Peguei emprestado este pensamento de Gandhi – que não era cristão – sobre a oração para lembrar que todo ser humano, que reflete e reconhece a própria fragilidade, sente a necessidade de abrir um horizonte mais amplo em sua vida, além dele mesmo. Muitos chamam isso de “religiosidade natural”. Santo Agostinho prefere falar daquela inquietação do coração humano que só se apaga quando encontra Deus. Acredito que todos nós, que nos dizemos cristãos e católicos, rezamos fazendo o sinal da cruz e invocando o nome do Pai e do Filho e do Espírito Santo. Quase todas as orações da Liturgia são dirigidas à Santíssima Trindade: a Deus Pai, em nome do Filho, na unidade do Espírito Santo. Algumas são dirigidas diretamente a Jesus Cristo, Nosso Senhor, mas no final se diz: Vós que sois Deus, com o Pai, na unidade do Espírito Santo. E nós respondemos juntos “Amém”, assim seja, é isso que acreditamos! Estamos tão acostumados com tudo isso que, talvez, nem pensamos mais nas palavras que pronunciamos. De fato, estamos proclamando um “mistério” grande, maior e acima de todas as nossas explicações racionais. Mas, atenção: o “mistério” do qual estou falando não é somente algo difícil demais para ser entendido e que, portanto, aceitamos nas formulações que nos são propostas.
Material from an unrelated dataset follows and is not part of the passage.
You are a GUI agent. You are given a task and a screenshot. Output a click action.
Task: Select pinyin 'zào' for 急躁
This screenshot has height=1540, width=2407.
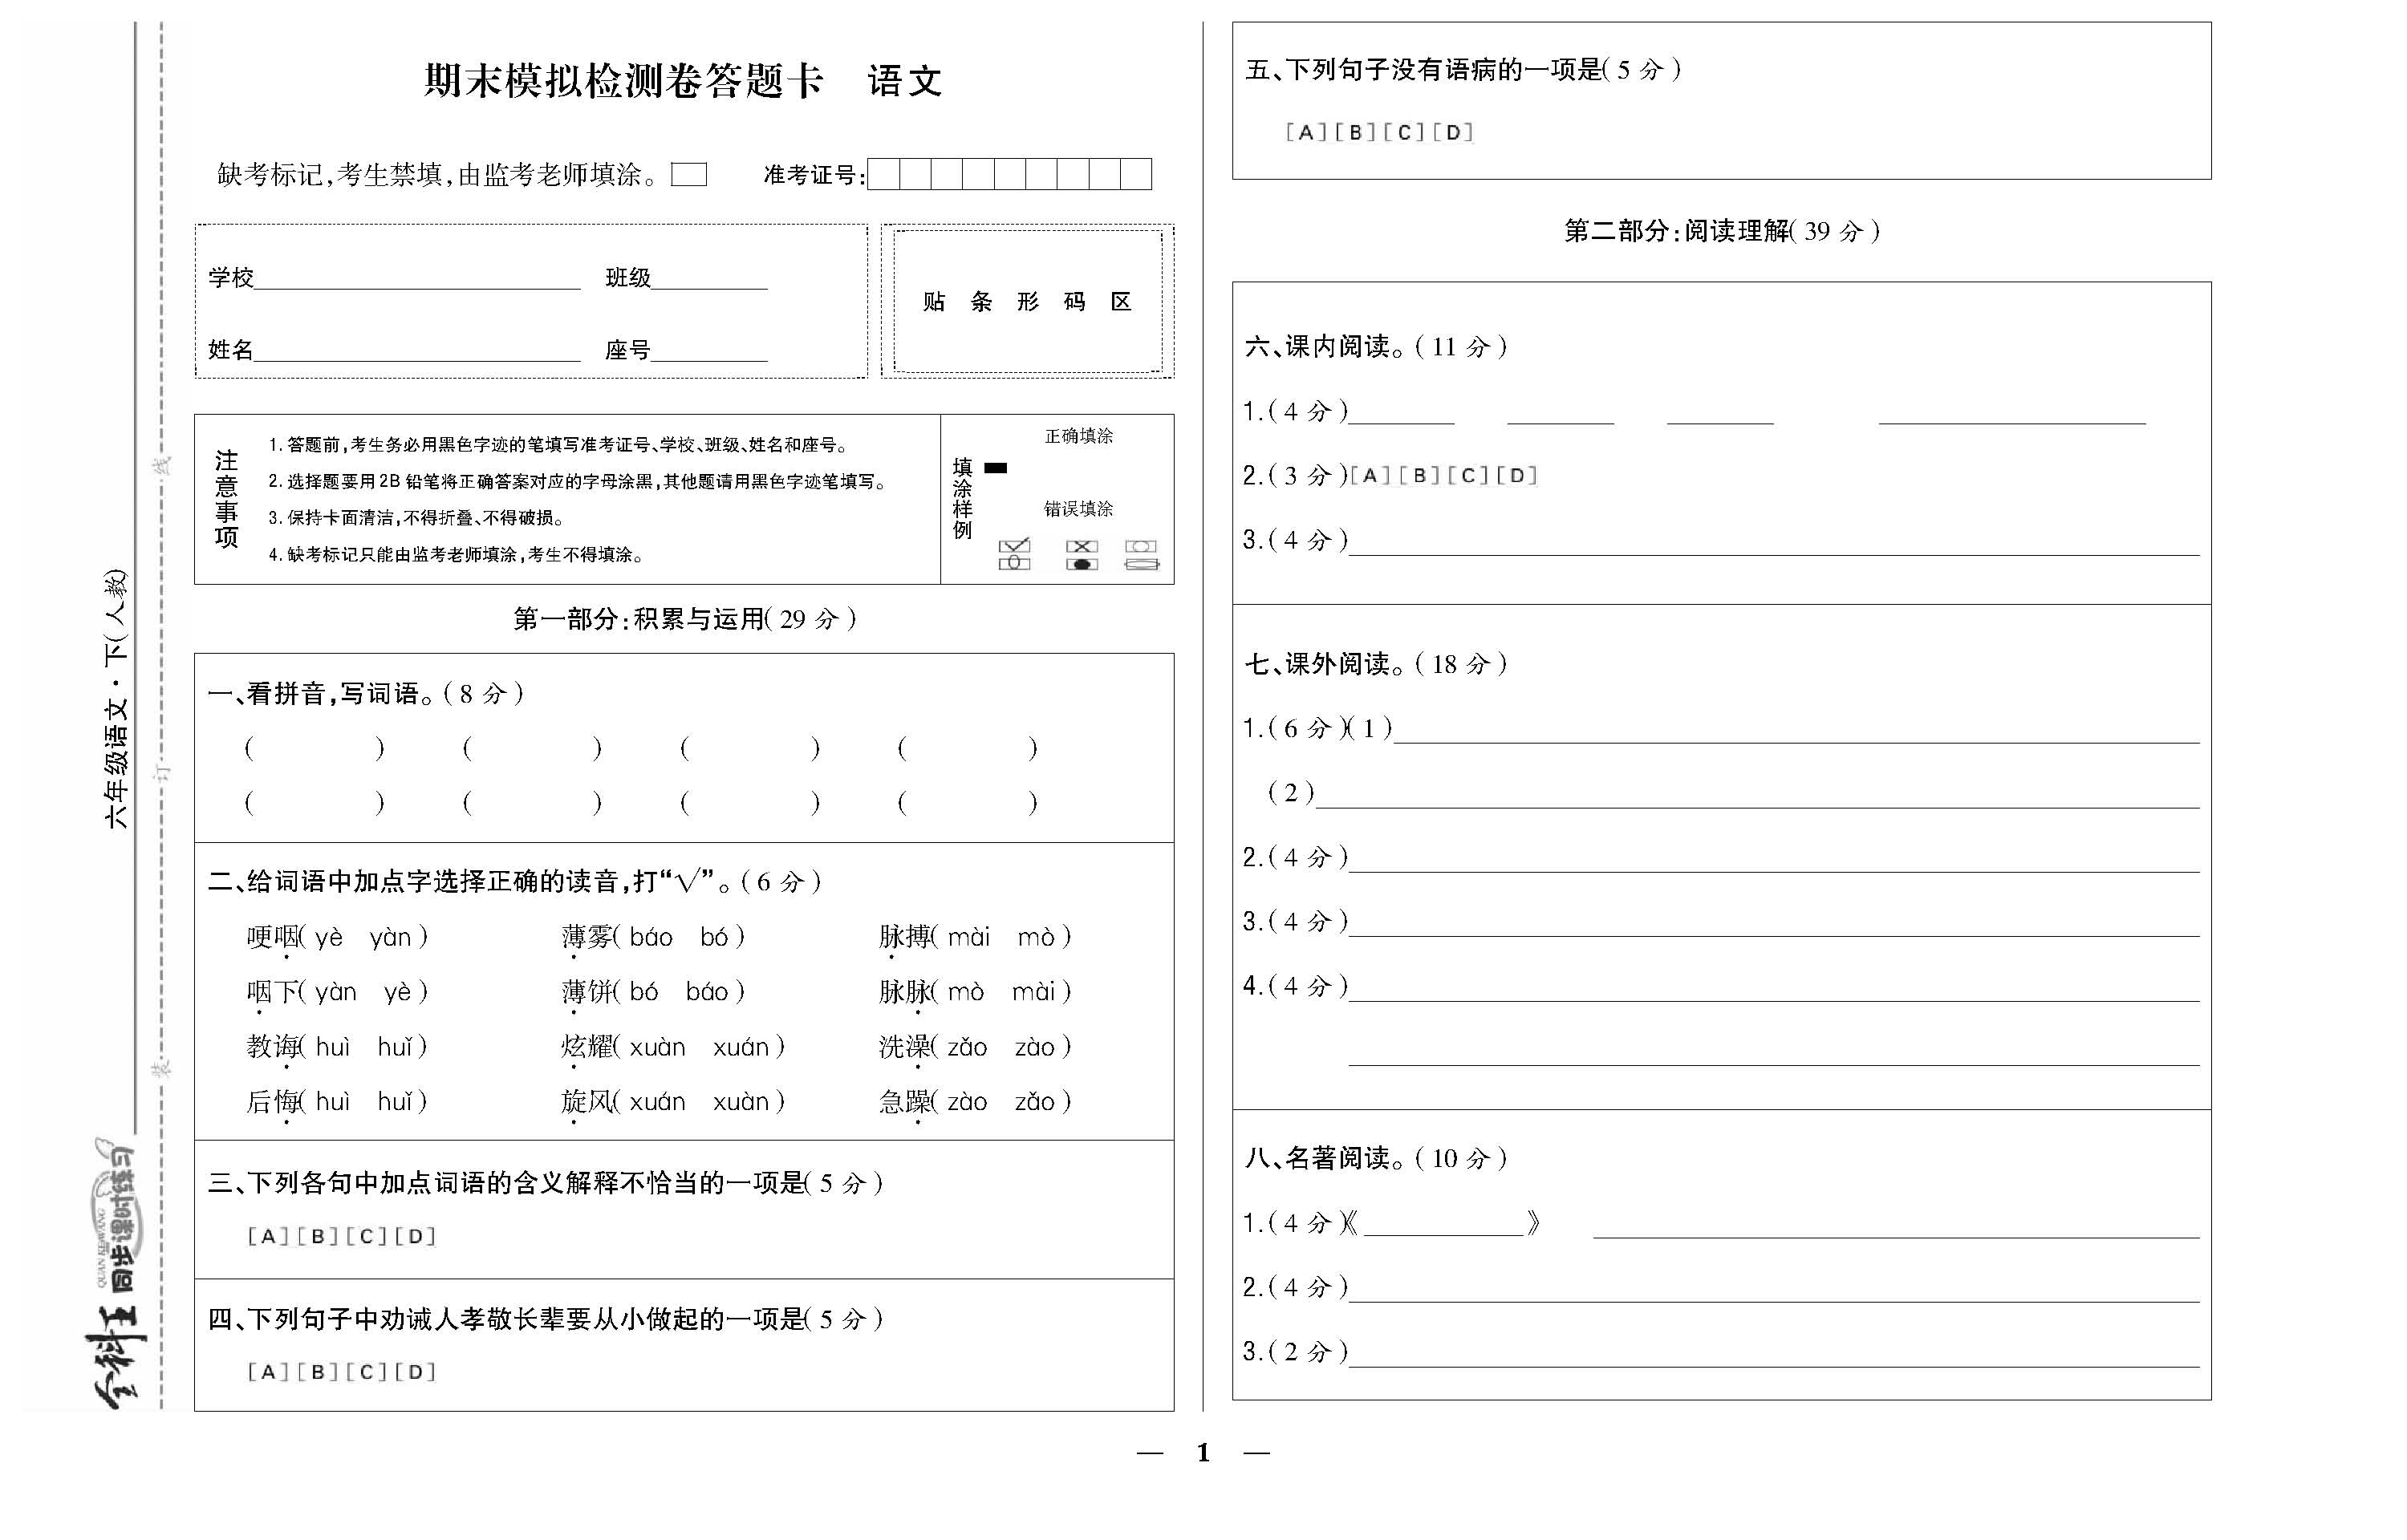[x=967, y=1102]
Não. O verdadeiro “mistério” diz  respeito à possibilidade, não de entender a questão em si, mas de ter acesso, de poder nos relacionarmos com este Deus, assim como ele mesmo se fez conhecer. Aquilo que nunca estaria ao nosso alcance, no Deus feito carne humana, no homem Jesus, se tornou possível. Vou falar difícil: Deus continua sendo o “totalmente Outro” – ou seja, absolutamente diferente de nós humanos – mas por sua própria escolha decidiu se fazer conhecer. Ensina o Concílio Vaticano II, falando de Jesus: “…por sua encarnação, o Filho de Deus uniu-se de algum modo a todo homem. Trabalhou com mãos humanas, pensou com inteligência humana, agiu com vontade humana, amou com coração humano. Nascido da Virgem Maria, tornou-se verdadeiramente um de nós, semelhante a nós em tudo, exceto no pecado.” (GS 22). “E a Palavra se fez carne e veio morar entre nós”, “dentro” de nós, propriamente.
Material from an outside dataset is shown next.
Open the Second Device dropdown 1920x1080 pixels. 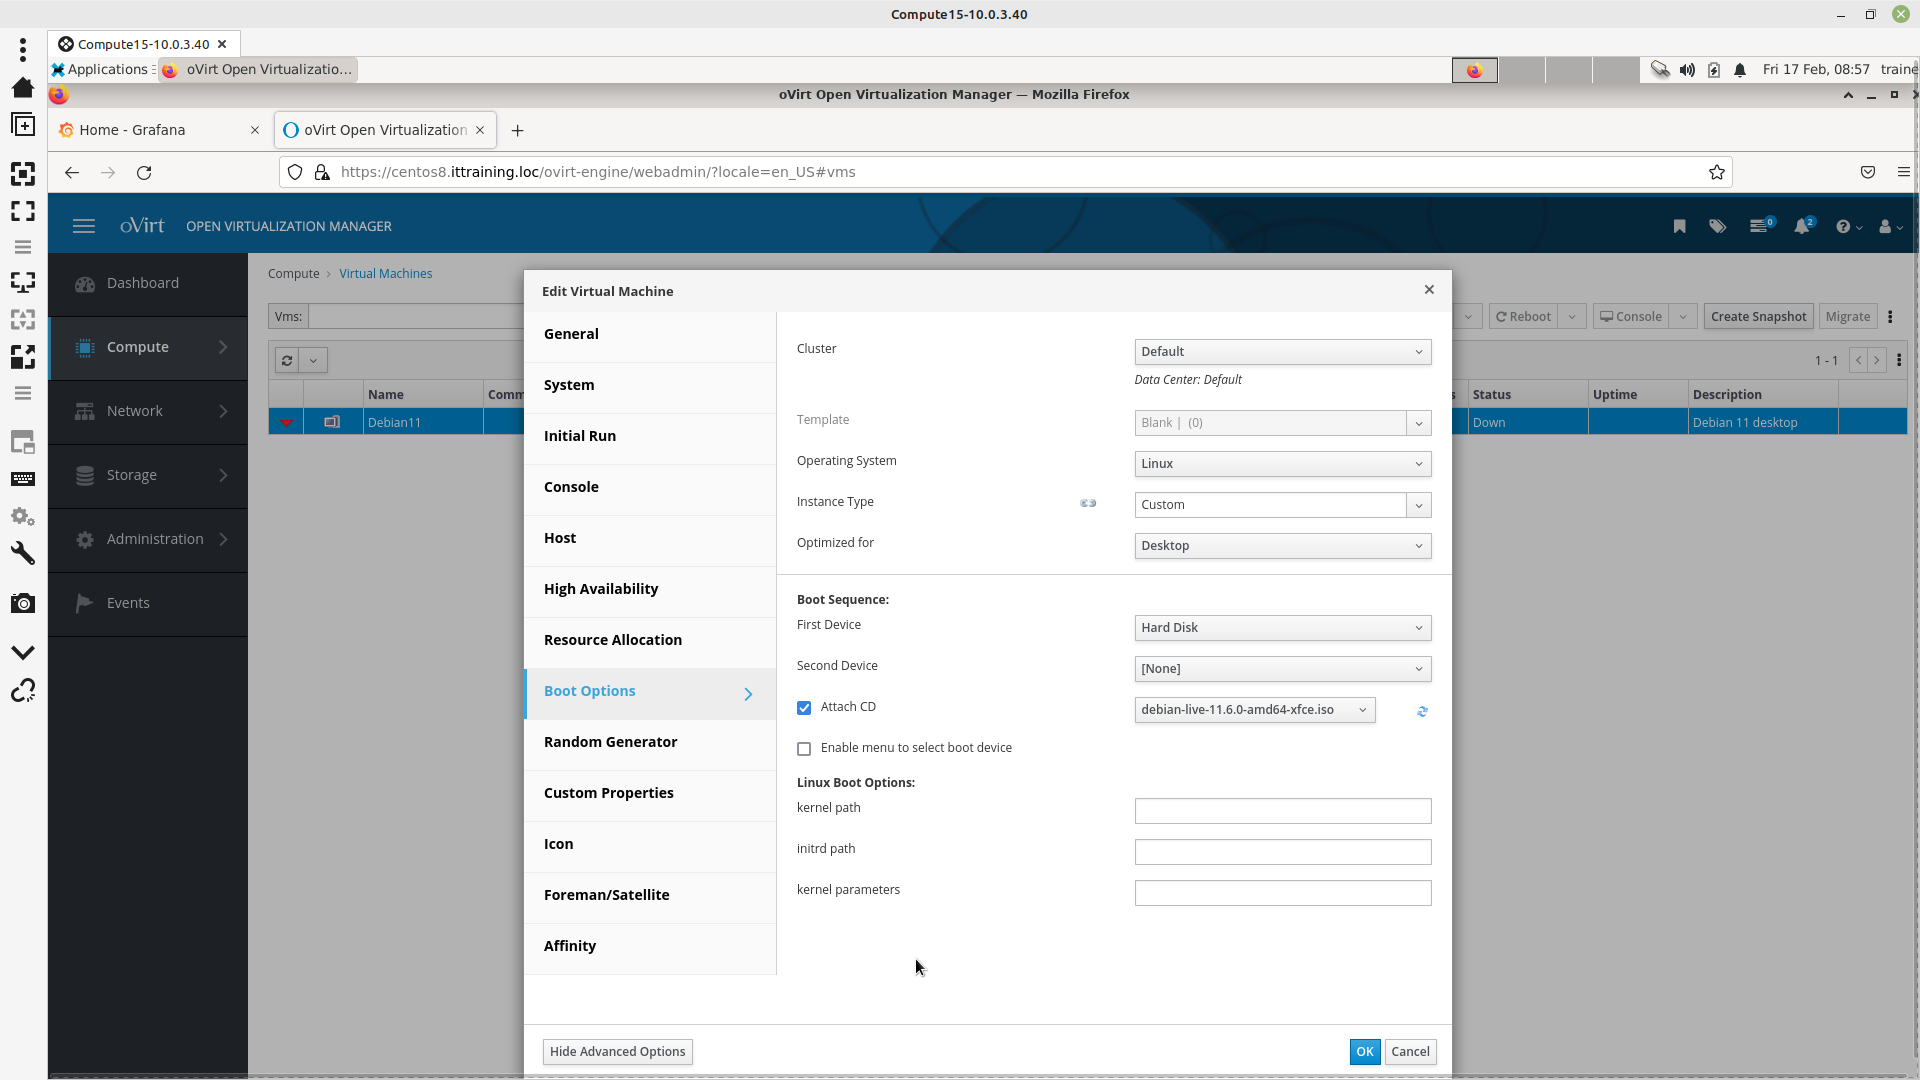(x=1282, y=669)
Ter acesso ao “mistério” de Deus e entrar em relação com ele é iniciativa e dom dele mesmo. Escutamos na carta aos Romanos da Liturgia da Palavra deste Domingo: “…o amor de Deus foi derramado em nossos corações pelo Espírito Santo que nos foi dado.” (Rm 5,5) E no evangelho: “Quando, porém, vier o Espírito da Verdade, ele vos conduzirá à plena verdade…não falará por si mesmo, mas dirá tudo o que tiver ouvido…porque receberá do que é meu e vo-lo anunciará” (Jo 16,13-14). Amor e Verdade, uma realidade só. O amor abre a inteligência e o coração ao reconhecimento das maravilhas de Deus e a verdade garante que não seremos enganados, que podemos confiar, porque confiamos amorosamente no próprio Deus que se faz conhecer.
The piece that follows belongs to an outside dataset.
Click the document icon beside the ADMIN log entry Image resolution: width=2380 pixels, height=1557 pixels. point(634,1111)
Precisamos ser muito mais agradecidos pelo dom da fé neste Deus: Pai, Filho e Espírito Santo. A nossa oração é feita de silêncio para poder escutar a Palavra do Senhor e deixar que ela ecoe dentro de nós. Também tem as nossas palavras para abrir o nosso coração a quem com certeza nos escuta, porque nos ama como somente Deus sabe amar. Quando rezamos de verdade entramos no mistério de Deus, começamos a enxergar as coisas com o olhar dele, entendemos que tudo o que acontece ou fazemos acontecer em nossa vida é a possibilidade que temos de amar como ele nos amou e nos ama sempre. Aprendemos a ver os caídos pelas estradas da vida, a não julgar, condenar e apedrejar, mas a ter compaixão, perdoar, carregar os pesos dos outros solidários e fraternos. Quando rezamos, é melhor ter um coração sem palavras que tantas palavras sem coração.